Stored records
========================================================================
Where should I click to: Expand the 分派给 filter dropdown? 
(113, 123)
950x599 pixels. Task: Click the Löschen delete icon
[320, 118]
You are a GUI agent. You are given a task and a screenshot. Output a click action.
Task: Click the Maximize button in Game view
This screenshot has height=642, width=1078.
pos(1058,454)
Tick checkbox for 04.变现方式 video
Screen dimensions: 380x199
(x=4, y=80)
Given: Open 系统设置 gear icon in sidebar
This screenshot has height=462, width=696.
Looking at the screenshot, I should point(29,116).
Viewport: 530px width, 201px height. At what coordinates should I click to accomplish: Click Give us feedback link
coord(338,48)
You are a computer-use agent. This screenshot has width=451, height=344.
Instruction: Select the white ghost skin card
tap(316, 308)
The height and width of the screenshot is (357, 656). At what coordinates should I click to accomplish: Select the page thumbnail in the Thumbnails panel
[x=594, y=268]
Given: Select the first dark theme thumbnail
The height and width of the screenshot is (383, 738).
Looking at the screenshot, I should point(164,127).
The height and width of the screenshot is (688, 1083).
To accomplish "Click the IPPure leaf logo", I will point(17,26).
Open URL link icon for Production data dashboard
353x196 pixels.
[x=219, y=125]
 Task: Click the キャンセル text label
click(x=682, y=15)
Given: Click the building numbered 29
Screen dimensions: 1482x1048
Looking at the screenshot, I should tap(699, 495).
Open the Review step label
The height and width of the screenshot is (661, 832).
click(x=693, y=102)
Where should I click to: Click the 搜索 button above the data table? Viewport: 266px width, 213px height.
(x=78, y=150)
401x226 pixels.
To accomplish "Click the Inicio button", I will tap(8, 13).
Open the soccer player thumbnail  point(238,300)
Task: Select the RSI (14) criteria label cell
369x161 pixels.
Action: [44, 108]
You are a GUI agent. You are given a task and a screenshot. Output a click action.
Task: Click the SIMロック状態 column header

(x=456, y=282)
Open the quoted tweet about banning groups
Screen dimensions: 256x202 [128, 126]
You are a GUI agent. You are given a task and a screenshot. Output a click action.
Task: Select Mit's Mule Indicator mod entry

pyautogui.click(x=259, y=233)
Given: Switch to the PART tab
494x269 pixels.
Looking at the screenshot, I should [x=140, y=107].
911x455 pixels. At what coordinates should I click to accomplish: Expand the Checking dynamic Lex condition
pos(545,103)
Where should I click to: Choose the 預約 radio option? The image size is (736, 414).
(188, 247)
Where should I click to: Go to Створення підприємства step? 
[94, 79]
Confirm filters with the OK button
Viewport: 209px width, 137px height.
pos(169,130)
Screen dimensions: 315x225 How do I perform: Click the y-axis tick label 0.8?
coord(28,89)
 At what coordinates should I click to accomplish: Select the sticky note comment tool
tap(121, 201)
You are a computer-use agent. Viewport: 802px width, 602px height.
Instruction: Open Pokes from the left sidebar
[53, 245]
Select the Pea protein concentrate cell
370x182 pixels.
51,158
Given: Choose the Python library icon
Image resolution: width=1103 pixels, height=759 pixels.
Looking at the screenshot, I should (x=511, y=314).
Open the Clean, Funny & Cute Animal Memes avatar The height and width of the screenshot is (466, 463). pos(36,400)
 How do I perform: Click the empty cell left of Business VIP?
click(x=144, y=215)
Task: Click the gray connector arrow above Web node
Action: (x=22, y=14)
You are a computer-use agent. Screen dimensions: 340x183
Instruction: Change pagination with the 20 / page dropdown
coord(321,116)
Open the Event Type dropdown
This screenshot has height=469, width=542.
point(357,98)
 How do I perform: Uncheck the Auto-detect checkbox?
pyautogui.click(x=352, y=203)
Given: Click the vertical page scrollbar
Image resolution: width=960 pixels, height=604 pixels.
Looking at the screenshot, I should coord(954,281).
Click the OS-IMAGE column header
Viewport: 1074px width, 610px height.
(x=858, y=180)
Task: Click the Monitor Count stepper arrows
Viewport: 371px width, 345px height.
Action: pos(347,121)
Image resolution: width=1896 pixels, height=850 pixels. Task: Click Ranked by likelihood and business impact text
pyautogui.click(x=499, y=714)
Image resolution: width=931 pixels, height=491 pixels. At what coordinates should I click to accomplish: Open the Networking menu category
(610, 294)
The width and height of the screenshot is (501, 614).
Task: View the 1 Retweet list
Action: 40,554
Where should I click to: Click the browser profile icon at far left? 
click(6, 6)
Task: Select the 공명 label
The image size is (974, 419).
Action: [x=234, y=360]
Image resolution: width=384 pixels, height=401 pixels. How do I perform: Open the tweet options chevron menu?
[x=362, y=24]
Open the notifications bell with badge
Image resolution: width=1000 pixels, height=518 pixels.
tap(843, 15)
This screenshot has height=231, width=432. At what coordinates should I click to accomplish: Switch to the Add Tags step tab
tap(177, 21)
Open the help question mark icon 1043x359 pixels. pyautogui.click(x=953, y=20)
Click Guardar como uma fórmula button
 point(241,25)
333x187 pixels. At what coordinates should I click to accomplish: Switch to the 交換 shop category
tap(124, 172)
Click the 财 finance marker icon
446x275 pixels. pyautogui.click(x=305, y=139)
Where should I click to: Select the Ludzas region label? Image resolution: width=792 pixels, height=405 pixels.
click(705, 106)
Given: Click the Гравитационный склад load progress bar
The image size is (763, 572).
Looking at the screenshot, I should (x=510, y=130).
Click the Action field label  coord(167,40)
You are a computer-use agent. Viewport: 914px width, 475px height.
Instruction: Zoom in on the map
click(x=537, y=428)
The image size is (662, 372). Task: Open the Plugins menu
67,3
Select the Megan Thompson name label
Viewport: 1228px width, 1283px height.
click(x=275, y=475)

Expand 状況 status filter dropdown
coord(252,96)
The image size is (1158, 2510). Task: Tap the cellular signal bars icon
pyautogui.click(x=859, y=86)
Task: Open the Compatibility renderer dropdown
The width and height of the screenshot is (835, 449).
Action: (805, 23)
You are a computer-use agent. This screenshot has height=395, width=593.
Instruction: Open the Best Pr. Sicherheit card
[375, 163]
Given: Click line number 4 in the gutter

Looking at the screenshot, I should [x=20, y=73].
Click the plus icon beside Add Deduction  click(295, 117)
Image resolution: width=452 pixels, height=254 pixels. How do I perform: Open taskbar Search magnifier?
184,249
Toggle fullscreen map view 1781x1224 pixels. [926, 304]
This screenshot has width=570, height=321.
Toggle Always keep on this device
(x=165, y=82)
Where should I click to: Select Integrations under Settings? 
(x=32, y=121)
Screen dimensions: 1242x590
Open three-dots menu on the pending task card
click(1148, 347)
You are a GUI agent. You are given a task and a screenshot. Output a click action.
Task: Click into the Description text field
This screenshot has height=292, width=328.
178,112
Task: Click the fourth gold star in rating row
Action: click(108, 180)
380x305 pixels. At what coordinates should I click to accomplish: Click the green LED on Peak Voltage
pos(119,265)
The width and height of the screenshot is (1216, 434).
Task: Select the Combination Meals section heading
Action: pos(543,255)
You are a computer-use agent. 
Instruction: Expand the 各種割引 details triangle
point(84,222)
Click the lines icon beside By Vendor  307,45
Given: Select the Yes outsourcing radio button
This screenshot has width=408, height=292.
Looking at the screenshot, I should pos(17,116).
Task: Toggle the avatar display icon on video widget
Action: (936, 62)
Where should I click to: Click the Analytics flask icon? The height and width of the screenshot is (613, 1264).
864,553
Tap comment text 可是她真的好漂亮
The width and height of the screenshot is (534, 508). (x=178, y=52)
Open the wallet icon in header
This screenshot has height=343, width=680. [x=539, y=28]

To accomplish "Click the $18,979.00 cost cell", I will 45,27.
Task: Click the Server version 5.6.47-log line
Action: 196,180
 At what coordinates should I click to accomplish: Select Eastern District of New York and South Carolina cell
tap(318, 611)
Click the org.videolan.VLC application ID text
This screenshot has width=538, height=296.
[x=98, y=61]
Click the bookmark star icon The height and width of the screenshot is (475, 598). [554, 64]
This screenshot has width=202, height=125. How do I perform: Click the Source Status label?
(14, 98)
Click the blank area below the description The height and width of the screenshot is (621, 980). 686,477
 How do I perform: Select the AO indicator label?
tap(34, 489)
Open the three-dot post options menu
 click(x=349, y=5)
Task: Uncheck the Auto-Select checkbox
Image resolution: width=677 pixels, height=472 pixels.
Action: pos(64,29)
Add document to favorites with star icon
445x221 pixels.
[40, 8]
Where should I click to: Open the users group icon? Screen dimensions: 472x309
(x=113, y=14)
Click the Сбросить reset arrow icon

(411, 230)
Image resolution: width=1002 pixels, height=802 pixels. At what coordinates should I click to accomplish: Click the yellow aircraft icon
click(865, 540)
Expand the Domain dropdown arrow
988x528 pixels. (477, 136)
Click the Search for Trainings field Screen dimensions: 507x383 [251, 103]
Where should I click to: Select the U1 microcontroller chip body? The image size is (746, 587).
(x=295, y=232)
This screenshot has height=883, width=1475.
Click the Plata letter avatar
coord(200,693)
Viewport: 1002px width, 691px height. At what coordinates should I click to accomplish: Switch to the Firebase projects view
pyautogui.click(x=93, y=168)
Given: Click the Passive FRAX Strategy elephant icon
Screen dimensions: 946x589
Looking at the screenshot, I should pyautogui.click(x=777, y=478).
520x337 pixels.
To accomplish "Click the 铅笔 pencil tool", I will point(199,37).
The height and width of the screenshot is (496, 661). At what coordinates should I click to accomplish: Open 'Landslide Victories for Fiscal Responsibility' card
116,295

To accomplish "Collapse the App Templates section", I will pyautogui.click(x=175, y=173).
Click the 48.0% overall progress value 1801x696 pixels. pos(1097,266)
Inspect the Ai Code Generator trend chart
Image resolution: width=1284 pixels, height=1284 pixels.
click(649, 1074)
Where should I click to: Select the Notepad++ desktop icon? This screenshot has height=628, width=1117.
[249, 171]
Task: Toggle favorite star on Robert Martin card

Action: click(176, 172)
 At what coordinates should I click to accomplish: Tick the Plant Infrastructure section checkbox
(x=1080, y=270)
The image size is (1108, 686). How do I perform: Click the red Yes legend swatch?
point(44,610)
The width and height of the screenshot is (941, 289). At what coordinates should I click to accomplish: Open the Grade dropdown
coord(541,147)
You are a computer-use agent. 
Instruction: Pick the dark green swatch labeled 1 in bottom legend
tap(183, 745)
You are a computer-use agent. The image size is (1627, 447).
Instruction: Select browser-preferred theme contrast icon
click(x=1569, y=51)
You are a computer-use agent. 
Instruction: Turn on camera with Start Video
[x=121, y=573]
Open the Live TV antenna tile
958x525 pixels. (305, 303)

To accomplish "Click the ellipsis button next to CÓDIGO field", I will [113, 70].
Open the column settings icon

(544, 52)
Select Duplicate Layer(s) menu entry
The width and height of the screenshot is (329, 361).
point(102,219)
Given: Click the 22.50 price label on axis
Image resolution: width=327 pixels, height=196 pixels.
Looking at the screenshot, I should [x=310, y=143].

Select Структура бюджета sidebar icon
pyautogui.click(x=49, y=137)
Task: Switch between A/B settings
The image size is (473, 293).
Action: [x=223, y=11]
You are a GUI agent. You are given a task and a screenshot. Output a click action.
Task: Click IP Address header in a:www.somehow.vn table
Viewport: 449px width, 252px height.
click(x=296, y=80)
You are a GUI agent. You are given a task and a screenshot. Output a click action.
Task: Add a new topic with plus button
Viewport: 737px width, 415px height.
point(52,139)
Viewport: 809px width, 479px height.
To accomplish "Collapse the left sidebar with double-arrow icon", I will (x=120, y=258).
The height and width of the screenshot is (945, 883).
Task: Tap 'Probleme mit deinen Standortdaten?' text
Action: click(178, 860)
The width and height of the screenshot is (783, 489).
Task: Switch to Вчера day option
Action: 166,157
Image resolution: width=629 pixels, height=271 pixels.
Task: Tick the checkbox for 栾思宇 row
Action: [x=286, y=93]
========================================================================
Within the records, the lines containing the string "beside" are to be counted and their number given without comment.

2